■ What is asked
Please copy the rows below word for word, leaving out the pictures.

■ Entries shown
###
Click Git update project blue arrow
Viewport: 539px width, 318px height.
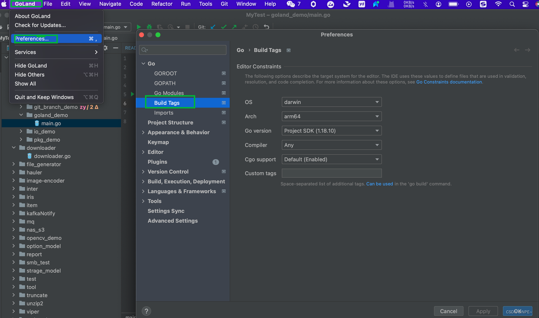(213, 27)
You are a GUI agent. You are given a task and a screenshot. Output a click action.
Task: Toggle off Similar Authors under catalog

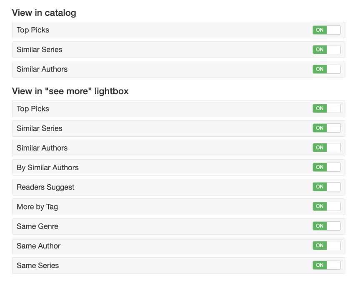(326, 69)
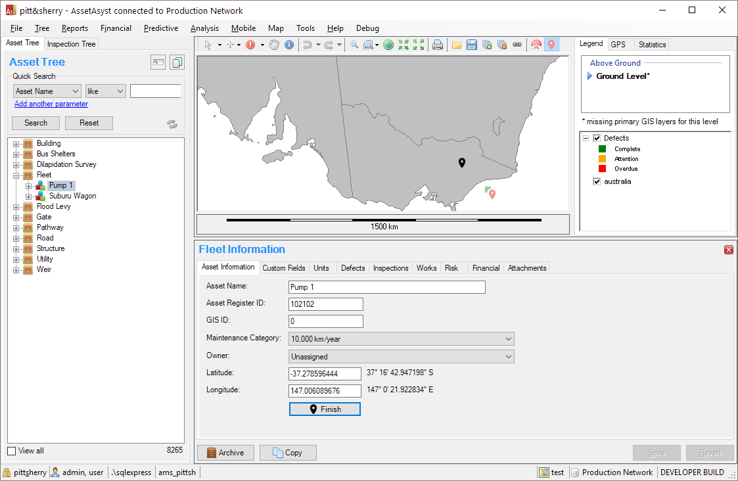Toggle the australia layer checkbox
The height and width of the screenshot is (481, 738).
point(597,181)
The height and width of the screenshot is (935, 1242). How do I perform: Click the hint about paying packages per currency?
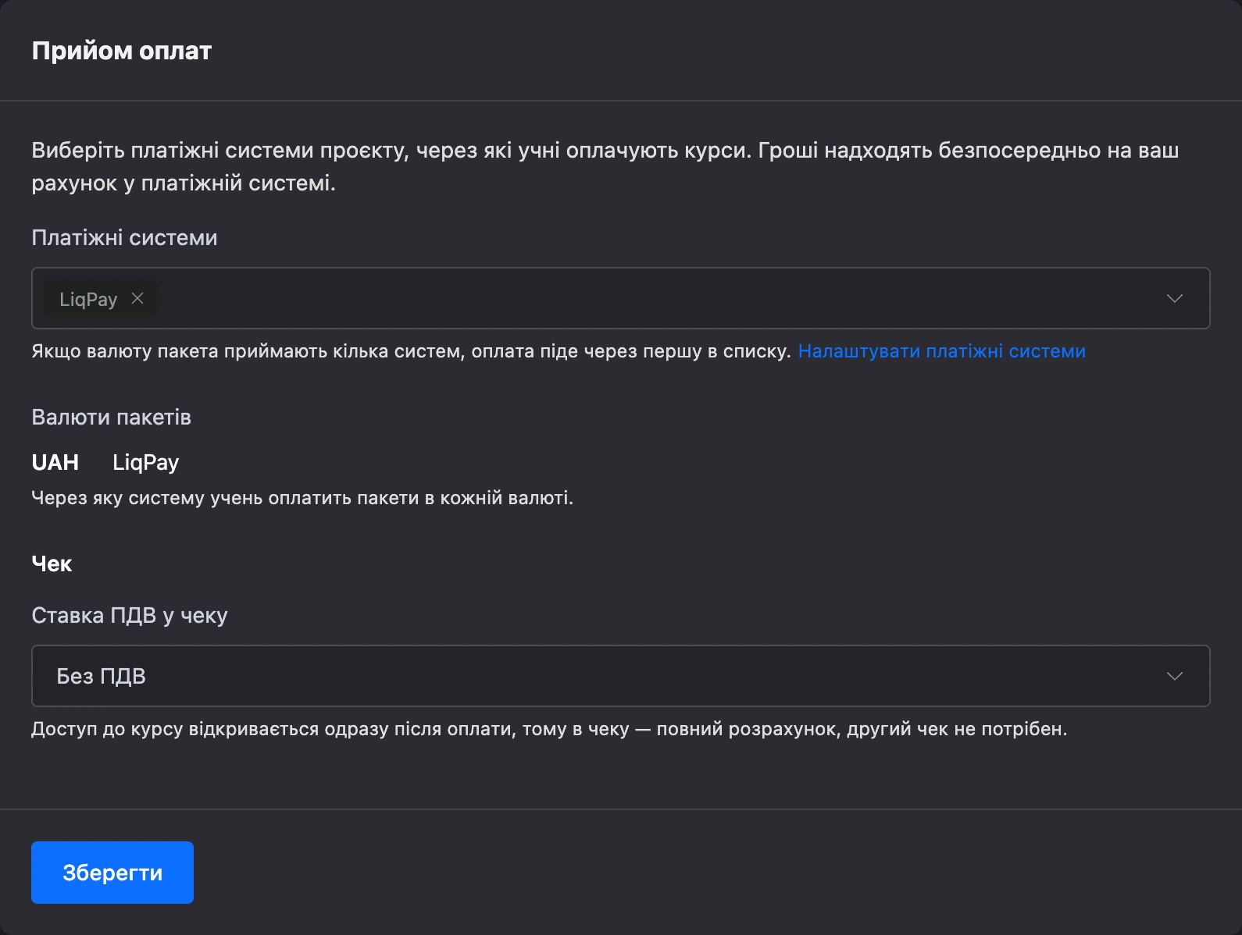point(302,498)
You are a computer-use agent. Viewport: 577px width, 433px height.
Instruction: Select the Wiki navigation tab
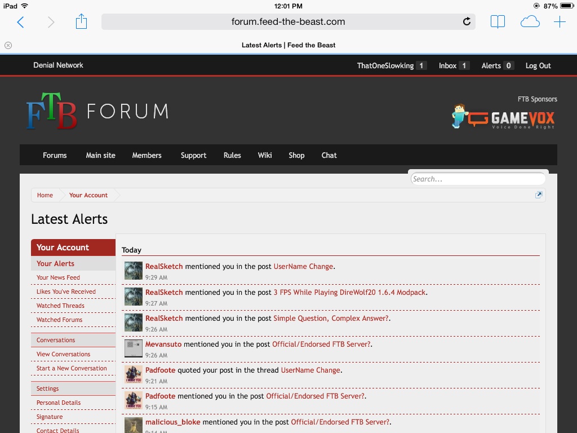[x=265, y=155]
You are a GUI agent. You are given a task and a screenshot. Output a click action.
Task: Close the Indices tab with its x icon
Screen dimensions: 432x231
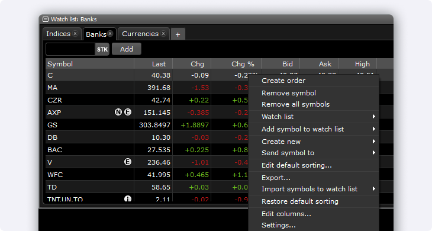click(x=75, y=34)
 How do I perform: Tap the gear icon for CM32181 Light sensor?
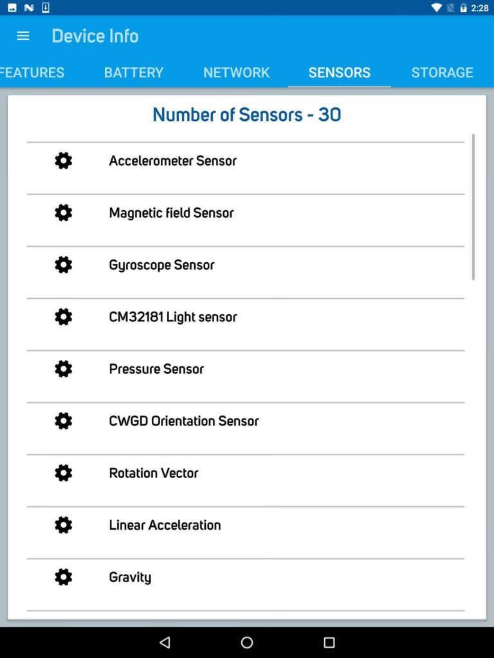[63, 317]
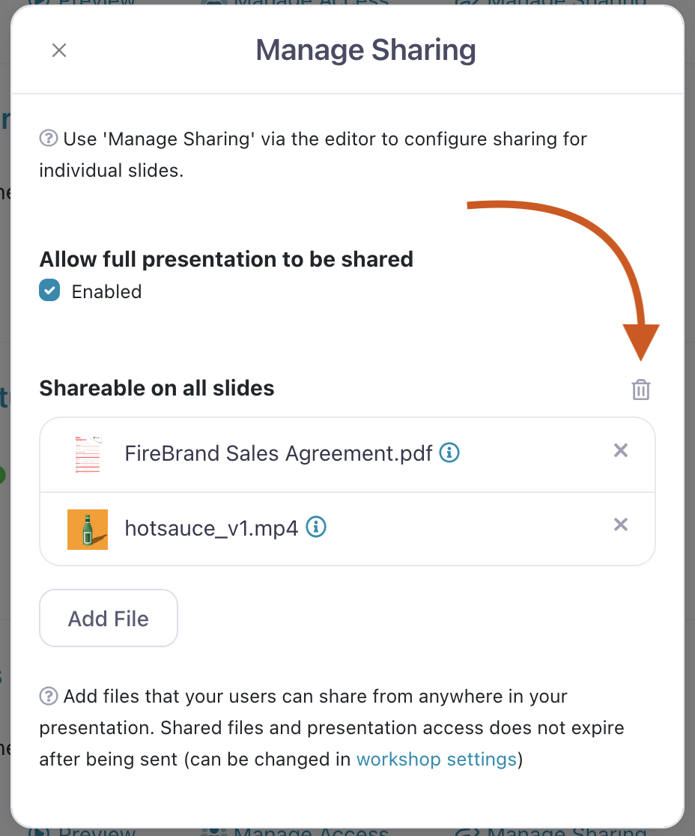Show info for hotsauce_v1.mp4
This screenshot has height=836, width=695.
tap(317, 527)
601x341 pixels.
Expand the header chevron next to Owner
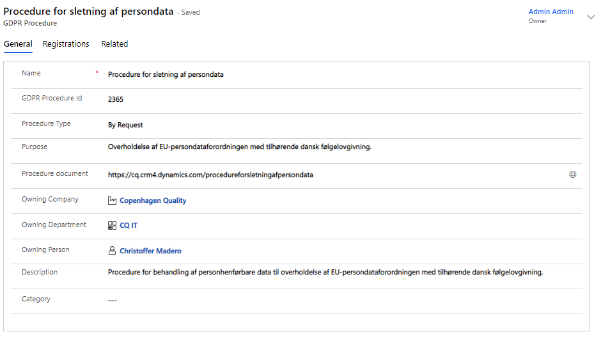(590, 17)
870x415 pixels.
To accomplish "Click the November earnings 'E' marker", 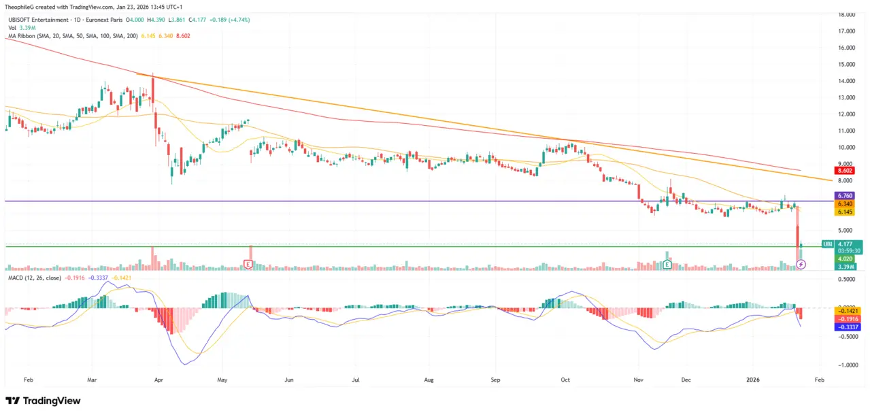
###
■ Written solution
Click Git update project blue arrow
Viewport: 539px width, 318px height.
(213, 27)
You are a GUI agent. You are given a task and a screenshot. Output a click action.
Task: Toggle off Similar Authors under catalog

(326, 69)
Toggle the australia layer checkbox
The height and width of the screenshot is (481, 738).
point(597,181)
The height and width of the screenshot is (935, 1242). How do I perform: Click the hint about paying packages per currency?
point(302,498)
You are a computer-use agent. Viewport: 577px width, 433px height.
Instruction: Select the Wiki navigation tab
[x=265, y=155]
You are a GUI agent. You are given a task and a screenshot. Output a click action.
Task: Close the Indices tab with its x icon
Screen dimensions: 432x231
click(x=75, y=34)
 How do I perform: Tap the gear icon for CM32181 Light sensor?
[63, 317]
Show info for hotsauce_v1.mp4
This screenshot has height=836, width=695.
tap(317, 527)
601x341 pixels.
Expand the header chevron next to Owner
(590, 17)
870x415 pixels.
To accomplish "Click the November earnings 'E' marker", 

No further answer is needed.